- [Consigne donnée]:
Reprenez le texte ci-dessous sur la procédure d'appel visant la SAS Souleiado et poursuivez sa rédaction après sa dernière phrase.

- [Texte extrait]:
━━━━━━━━━━━━━━━━

Formant appel incident, la SAS Souleiado demande à la cour, par conclusions déposées et notifiées le 9 septembre 2019, de :
Vu les articles L227-5 et suivants du code de commerce
A titre principal
confirmer la décision du tribunal de Tarascon du 15 avril 2019 en toutes ses dispositions
A titre subsidiaire et à titre incident
- constater l'ensemble des actes commis par monsieur Daniel R. comme étant contraires à l'intérêt social
- dire et juger qu'ils constituent une entrave au bon fonctionnement de la société Souleiado et sont susceptibles de mettre à néant les efforts de redressement déployés sous l'impulsion de la société Stéphane R. holding, président, et épaulés par le tribunal de commerce de Tarascon via les mesures de conciliation et de sauvegarde déjà mises en place
- infirmer la décision de première instance en ce qu'elle a prononcé la suspension de monsieur Daniel R. de ses fonctions de directeur général
- en conséquence et statuant à nouveau
* condamner monsieur Daniel R. à payer à la société Souleiado une somme forfaitaire de 50.000 euros à titre de dommages-intérêts compte tenu du comportement irrationnel et délibérément nuisible qu'il a adopté ces derniers mois, conduisant à la désorganisation totale de la société Souleiado et mettant en péril sa pérennité
* ordonner la révocation du mandat social de monsieur Daniel R. en sa qualité de directeur général
En tout état de cause
- condamner monsieur Daniel R. en sa qualité de directeur général à payer à la société Souleiado une somme de 20.000 euros au titre de l'article 700 du code de procédure civile
- le condamner aux entiers dépens de l'instance, ceux d'appel avec distraction.
Formant appel incident, la Selarl de S. R. et B. en sa qualité d'administrateur judicaire de la SAS Souleiado demande à la cour par conclusions déposées et notifiées le 26 juin 2019, de :
- Sur la demande de nullité de l'assignation
prendre acte qu'elle s'en remet à l'appréciation des juges
- Sur le fond
dire et juger que pour la bonne exécution de la mission de l'administrateur judiciaire en charge de la sauvegarde judiciaire, il est nécessaire que la décision entreprise soit confirmée
Partant
confirmer le jugement rendu le 15 avril 2019 par le tribunal de commerce de Tarascon
statuer ce que de droit sur les dépens.
Bien que régulièrement cité à domicile le 2 mai 2019, maître Pierre J., mandataire judiciaire à la sauvegarde n'a pas comparu.

━━━━━━━━━━━━━━━━

Relevés de position d'éléments à l'écran

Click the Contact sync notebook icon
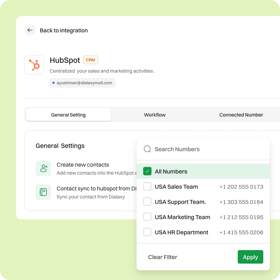Viewport: 280px width, 280px height. (43, 192)
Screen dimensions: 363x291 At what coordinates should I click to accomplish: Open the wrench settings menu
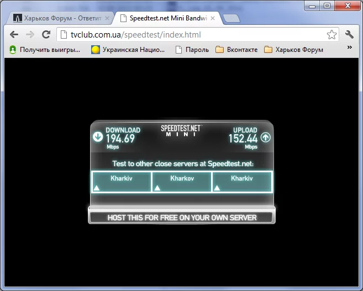point(349,35)
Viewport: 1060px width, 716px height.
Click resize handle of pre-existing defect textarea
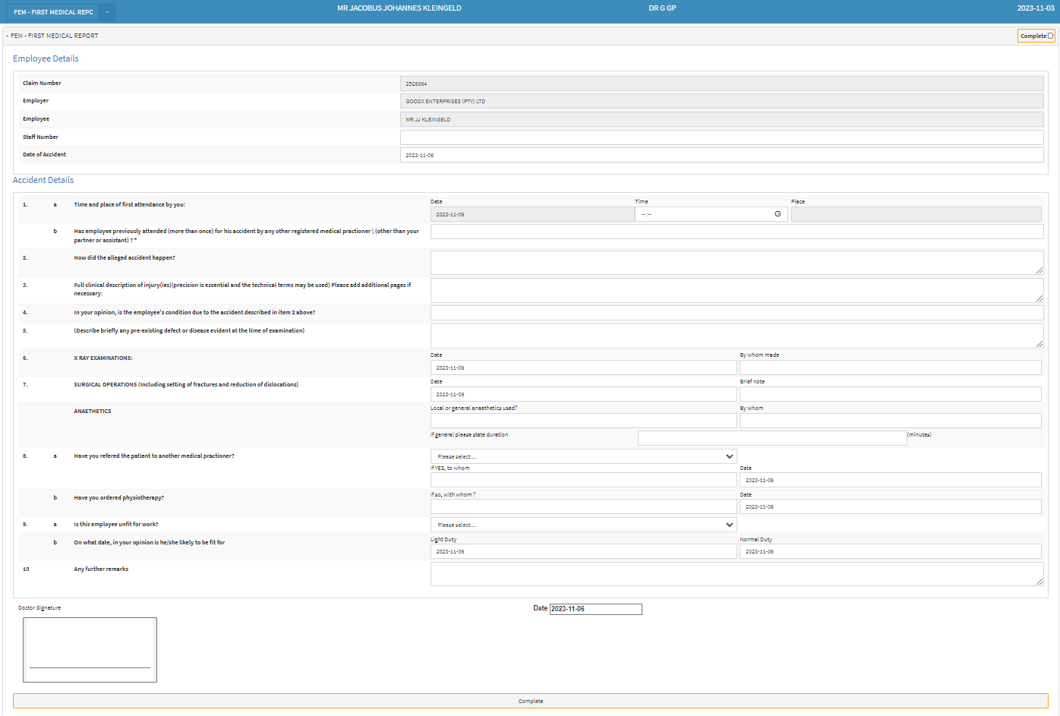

━━━━━━━━━━━━━━━━

- [Réponse à l'exercice]:
Il est renvoyé, pour l'exposé complet des moyens et prétentions des parties, aux conclusions susvisées, conformément aux dispositions de l'article 455 du code de procédure civile.
C'est en l'état que l'instruction a été clôturée par ordonnance du 10 septembre 2019.
MOTIFS DE LA DÉCISION
1 Sur la nullité de l'assignation
La Sarl Daniel R. et monsieur Daniel R. soulèvent la nullité de l'assignation délivrée le 20 mars 2019 à la requête de la SAS Souleiado «prise en la personne de son
représentant légal», pour défaut d'indication de l'organe de représentation de la SAS demanderesse en première instance, en méconnaissance de l'article 58-1 du code de procédure civile ; ils soutiennent qu'il s'agit d'une nullité de fond en application de l'article 117 du code de procédure civile, dés lors que la société SRH a été nommée en qualité de présidente de la SAS mais qu'à aucun moment la personne morale n'a désigné son représentant permanent, malgré l'article 26 des statuts.
Aux termes de l'article 117 du code de procédure civile, constituent des irrégularités de fond affectant la validité de l'acte :
- le défaut de capacité d'ester en justice
- le défaut de pouvoir d'une partie ou d'une personne figurant au procès comme représentant soit d'une personne morale, soit d'une personne atteinte d'une incapacité d'exercice
- le défaut de capacité ou de pouvoir d'une personne assurant la représentation d'une partie en justice.
Il en résulte que quelle que soit la gravité de l'irrégularité alléguée, seules affectent la validité d'un acte de procédure, indépendamment du grief qu'elles ont pu causer, les irrégularités de fond limitativement énumérées à l'article 117.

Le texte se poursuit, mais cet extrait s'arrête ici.